In Raichur, bollworms scoff at Bt cotton

Unexpected resistance

For the last eight years genetically modified Bt cotton that produces its own toxin pushed up India’s cotton production from 2.3 million tonnes in 2002 to 5.4 million tonnes in 2008 with a jump in productivity from 302 to 567 kg per hectare.

The key to this success was a drastic reduction in bollworm attacks, thanks to the genetically-modified crop.

Bt cotton produces its own toxin to keep the caterpillars at bay and thereby help the farmers not only with improved productivity but also savings on pesticide sprays.

But researchers at University of Agricultural Sciences in Raichur and Institute of Wood Sciences an Technology in Bangalore showed Helicoverpa armigera, the most prominent among bollworms in India, surviving on commercial Bt-cotton hybrids containing single (Cry1Ac) and double (Cry1Ac and Cry2Ab) genes.

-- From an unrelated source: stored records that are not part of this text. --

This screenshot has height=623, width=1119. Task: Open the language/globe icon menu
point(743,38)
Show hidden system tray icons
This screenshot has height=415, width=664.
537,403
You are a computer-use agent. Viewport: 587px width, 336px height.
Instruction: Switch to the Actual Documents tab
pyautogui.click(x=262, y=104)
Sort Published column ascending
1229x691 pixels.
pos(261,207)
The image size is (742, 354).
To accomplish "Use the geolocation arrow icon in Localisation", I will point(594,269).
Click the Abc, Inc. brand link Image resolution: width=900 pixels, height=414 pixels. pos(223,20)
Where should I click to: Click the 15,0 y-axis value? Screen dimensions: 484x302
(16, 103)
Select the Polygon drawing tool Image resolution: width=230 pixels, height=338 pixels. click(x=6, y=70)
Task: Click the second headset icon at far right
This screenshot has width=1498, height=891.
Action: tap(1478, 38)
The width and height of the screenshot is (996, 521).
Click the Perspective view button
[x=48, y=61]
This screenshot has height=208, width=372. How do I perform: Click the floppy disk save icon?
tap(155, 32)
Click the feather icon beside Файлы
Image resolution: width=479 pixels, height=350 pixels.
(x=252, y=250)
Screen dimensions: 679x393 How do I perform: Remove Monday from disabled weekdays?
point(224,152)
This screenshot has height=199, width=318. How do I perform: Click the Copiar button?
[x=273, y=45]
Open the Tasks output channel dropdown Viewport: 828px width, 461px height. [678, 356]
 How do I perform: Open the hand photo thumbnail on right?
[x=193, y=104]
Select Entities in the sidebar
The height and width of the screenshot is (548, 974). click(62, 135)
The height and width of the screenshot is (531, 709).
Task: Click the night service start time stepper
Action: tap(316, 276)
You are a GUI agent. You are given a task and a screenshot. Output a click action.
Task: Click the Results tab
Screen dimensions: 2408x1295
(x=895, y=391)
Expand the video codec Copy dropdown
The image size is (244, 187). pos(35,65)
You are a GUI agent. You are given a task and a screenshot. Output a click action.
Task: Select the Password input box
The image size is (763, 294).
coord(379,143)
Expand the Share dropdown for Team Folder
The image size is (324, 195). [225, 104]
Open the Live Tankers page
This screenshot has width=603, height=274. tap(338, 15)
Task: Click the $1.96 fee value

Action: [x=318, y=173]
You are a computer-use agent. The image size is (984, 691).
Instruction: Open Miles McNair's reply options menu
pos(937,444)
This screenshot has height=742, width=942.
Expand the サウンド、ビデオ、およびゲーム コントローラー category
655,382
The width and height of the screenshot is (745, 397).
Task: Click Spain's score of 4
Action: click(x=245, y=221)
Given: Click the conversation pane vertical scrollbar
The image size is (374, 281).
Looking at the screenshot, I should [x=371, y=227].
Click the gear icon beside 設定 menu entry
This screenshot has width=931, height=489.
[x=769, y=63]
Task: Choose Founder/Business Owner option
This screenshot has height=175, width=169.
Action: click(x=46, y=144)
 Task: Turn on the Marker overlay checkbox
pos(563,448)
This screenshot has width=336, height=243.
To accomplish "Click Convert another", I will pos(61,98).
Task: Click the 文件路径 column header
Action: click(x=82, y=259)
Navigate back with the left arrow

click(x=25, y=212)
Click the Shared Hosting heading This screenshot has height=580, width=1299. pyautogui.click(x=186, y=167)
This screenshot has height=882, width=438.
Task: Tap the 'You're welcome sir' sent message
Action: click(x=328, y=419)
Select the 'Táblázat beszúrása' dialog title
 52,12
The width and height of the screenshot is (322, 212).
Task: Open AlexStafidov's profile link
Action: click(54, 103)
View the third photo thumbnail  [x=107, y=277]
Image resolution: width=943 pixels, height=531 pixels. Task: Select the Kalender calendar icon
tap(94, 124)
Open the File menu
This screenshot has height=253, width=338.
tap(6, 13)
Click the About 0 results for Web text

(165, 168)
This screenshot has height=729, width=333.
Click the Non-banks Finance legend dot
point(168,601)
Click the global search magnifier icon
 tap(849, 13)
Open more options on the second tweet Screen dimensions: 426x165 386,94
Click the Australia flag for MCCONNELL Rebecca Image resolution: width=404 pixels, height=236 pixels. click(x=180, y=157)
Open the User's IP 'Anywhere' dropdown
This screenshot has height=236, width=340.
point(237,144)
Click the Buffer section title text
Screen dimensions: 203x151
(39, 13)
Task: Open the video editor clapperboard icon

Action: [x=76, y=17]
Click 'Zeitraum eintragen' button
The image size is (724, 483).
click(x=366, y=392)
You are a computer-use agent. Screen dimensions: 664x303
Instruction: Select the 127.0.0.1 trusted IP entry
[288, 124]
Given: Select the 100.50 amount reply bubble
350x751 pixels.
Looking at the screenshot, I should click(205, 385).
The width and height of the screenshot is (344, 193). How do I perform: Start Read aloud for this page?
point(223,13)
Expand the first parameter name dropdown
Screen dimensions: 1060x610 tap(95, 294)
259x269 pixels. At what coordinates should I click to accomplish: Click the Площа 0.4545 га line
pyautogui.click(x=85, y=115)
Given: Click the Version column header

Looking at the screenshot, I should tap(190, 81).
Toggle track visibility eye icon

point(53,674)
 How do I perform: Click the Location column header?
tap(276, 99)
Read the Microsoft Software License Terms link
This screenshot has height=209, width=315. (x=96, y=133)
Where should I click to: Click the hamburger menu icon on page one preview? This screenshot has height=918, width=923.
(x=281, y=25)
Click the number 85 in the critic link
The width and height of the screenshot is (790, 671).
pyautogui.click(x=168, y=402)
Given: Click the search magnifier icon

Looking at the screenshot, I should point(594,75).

“This is perhaps the first demonstration of natural populations of H armigera being capable of surviving and breeding on commercial Bt hybrids in India,” the researchers reported in the journal “Current Science” on Friday.

The caterpillars not only survive on the bud, flowers and bolls of Bt cotton but also mate and produce offspring. In other words, they seem to have no problem whatsoever in what would otherwise be a highly poisonous environment for them.

“We will see more resistance in bollworms in the near future. Similar studies should be carried out in other regions to evaluate the situation on a national scale,” said Y B Srinivasa, a IWST scientist and member of the study team.

First field study

Even though there were laboratory studies in the past with similar result, this is the first field -level research from India which showed that natural boll-worm population in Raichur already had a built-in resistance. Reports from China were almost on identical lines.

Scientists, however, said it was not a matter of alarm as yet. “Resistance to Bt cotton is an inevitable eventuality and is certainly being delayed due to the introduction of an array of genes such as Cry2Ab and Cry1C. The future introduction of Cry1F and VIP genes do have the potential to delay resistance further,” Keshav Kranthi, director of Central Institute of Cotton Research at Nagpur told Deccan Herald.

India is probably the only country where nearly 90 per cent of area under cotton was converted to Bt cotton within a short span of eight years, with meagre compliance of resistance management strategies, thus accelerating adaptability of bollworm to Bt cotton, he said.